Unhealthy Data Diet

AI – Ozempic for Unhealthy Data Diet

Keeping Data Decisioning Fit in Tackling Fraud

Counter fraud use cases have become the poster child of Artificial Intelligence. It’s a discipline that has led the way in predictive analytics for well over a decade. Over the past year, our appetite for implementation has surged, with use cases now spanning advanced predictive analytics, voice and image analysis, and the integration of large language models into operations. The adoption of full agentic AI now feels just a small step away.

But with this great power comes great responsibility: to understand how AI functions and, crucially, to ensure the machine is being fed clean, untainted data to protect the integrity of insights, decisions, and actions.

In a recent webinar, I explored the topic of a healthy Data Diet for effective AI in fraud detection. It’s a hot topic and one close to my heart. I’ve been using data to investigate corporate and insurance fraud for 30 years, and I know too well the pain of “garbage in, garbage out.”

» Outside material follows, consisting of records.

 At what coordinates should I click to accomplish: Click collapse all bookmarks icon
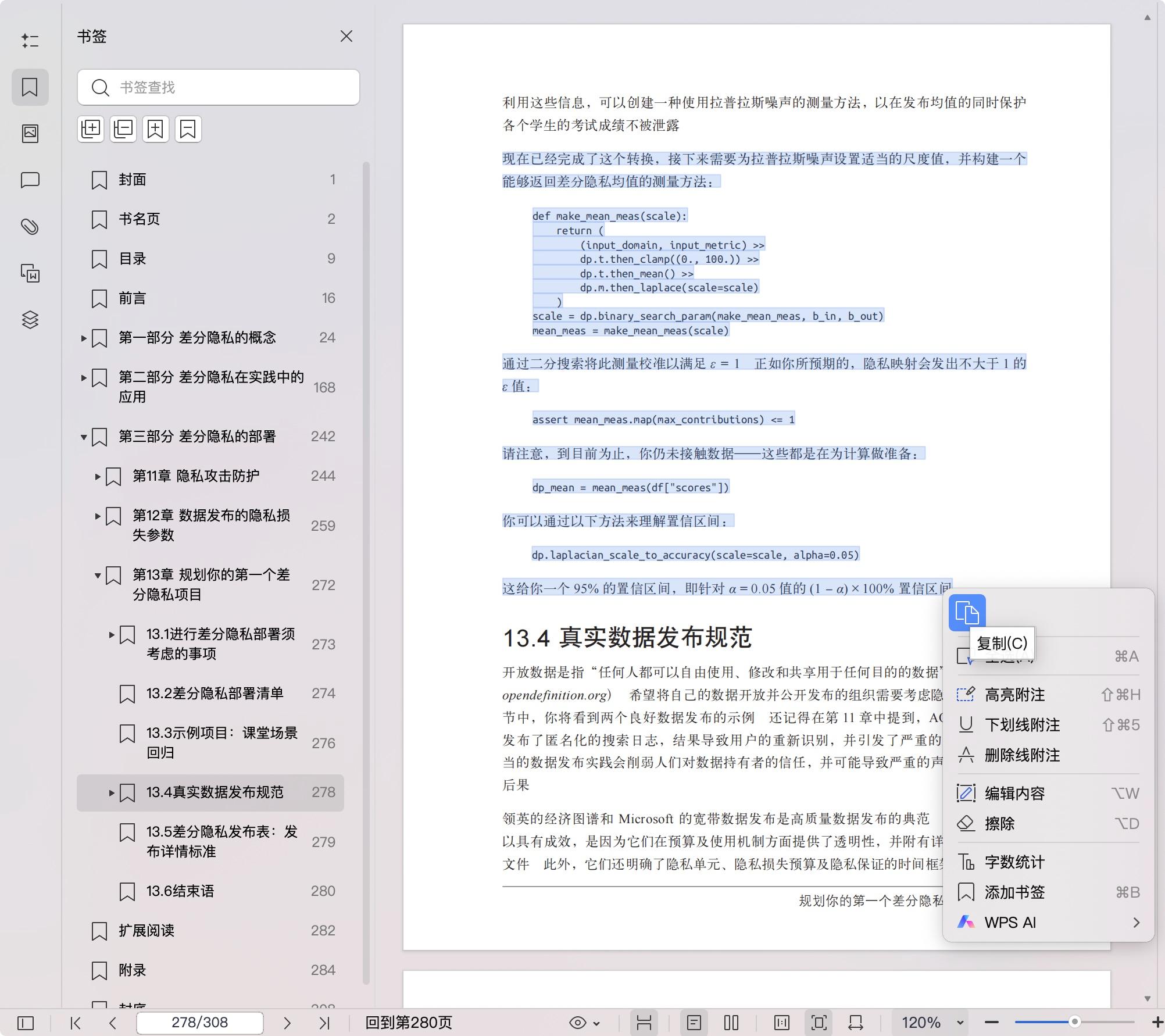point(123,128)
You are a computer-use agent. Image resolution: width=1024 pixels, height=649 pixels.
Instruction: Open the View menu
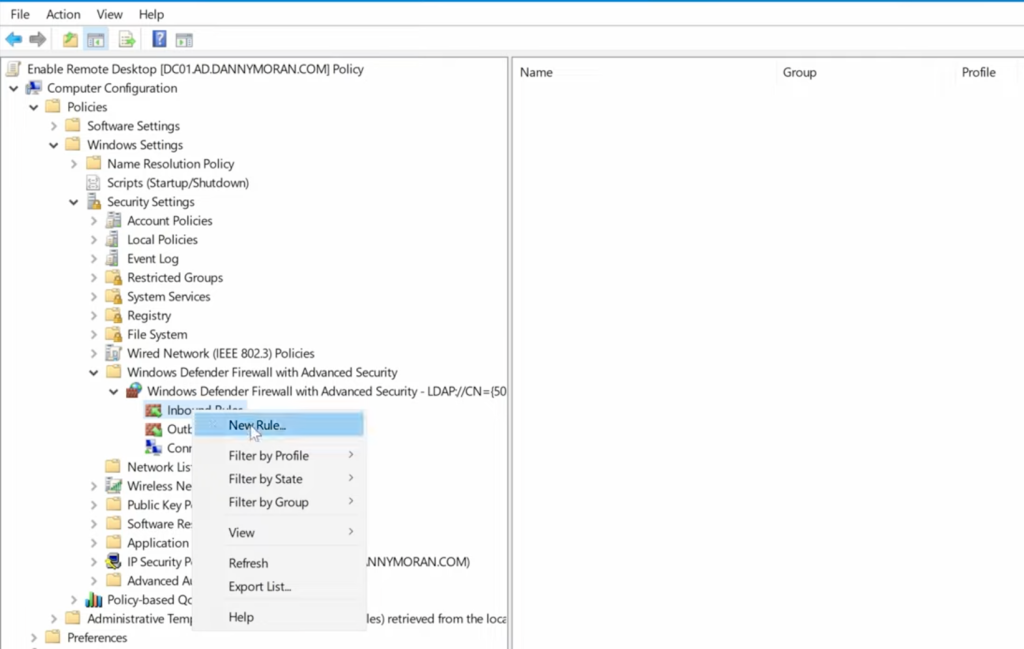tap(109, 14)
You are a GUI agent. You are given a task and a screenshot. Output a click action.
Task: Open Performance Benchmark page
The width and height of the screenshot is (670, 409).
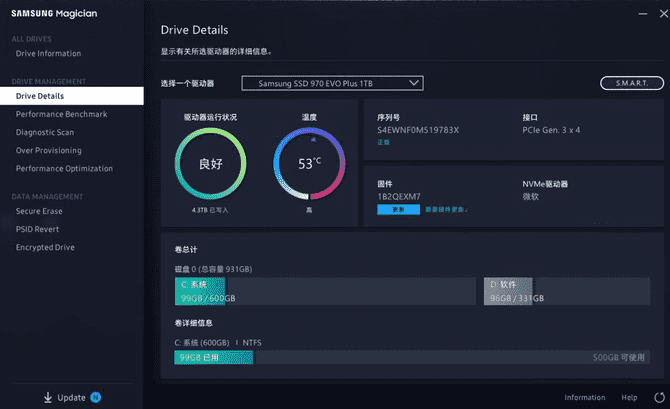click(x=61, y=114)
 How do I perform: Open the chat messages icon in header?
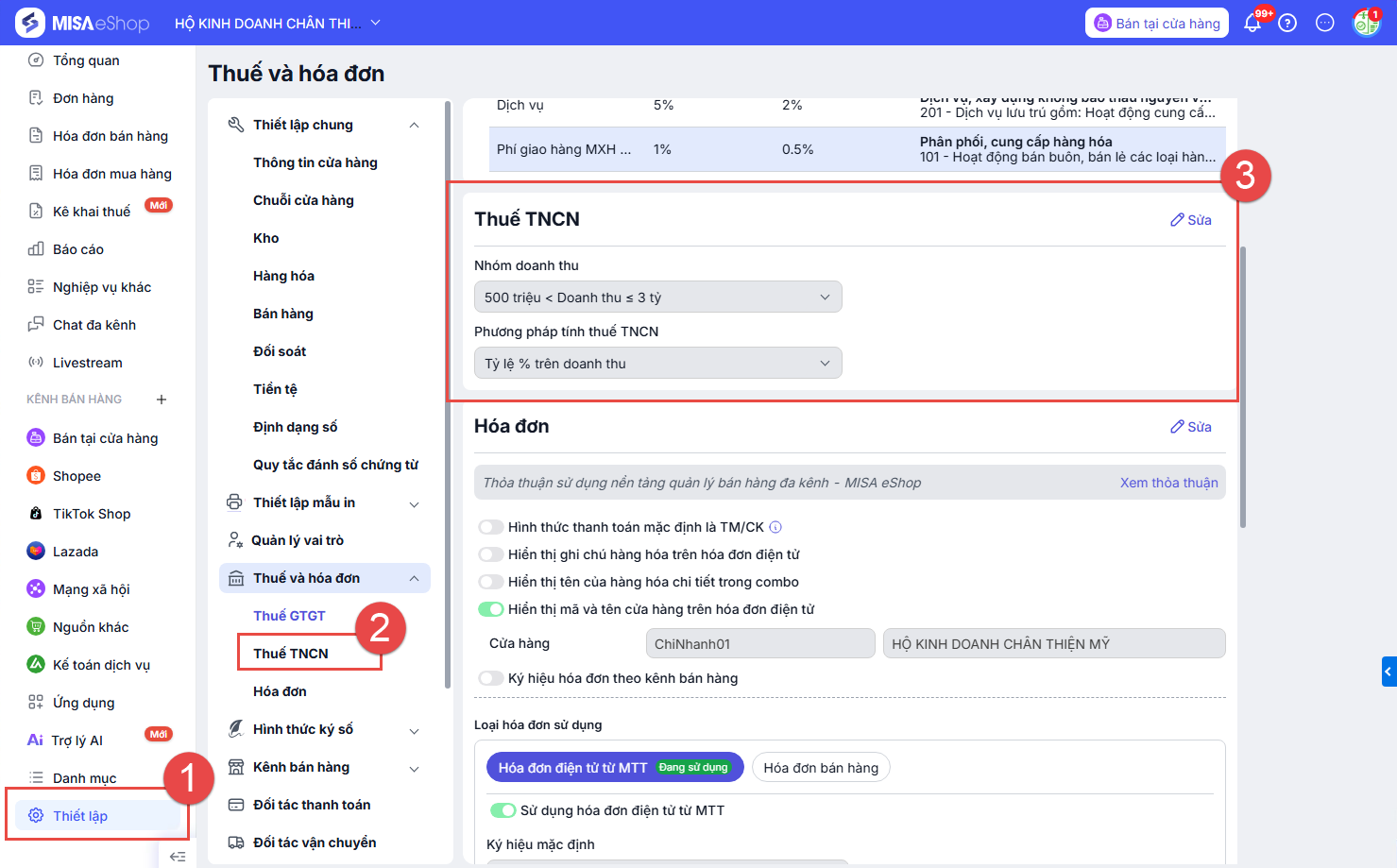tap(1325, 24)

So, what makes for an unhealthy data diet for our AI superpowers? Consider:

  • An overly restricted diet: Valuable data exists but isn’t captured, stored, or made accessible — a common trait in the “minimum viable purgatory” of poorly executed data transformation.

  • A wantonly unrestricted diet: Data is captured but not understood or usable, leading to data swamps plagued by ROT (redundant, obsolete, trivial data) that block value.

  • An overly processed diet: Data is stripped of its value, distorted, and opaque — no one can explain its meaning or origins.

Mitigating the Impact of an Unhealthy Data Diet

In counter fraud, accuracy is essential. Poor decisions based on flawed data can harm genuine customers, increase fraud leakage, and inflate operational costs. Confidence in models requires trust in the data — it must be accurate, complete, and reliable.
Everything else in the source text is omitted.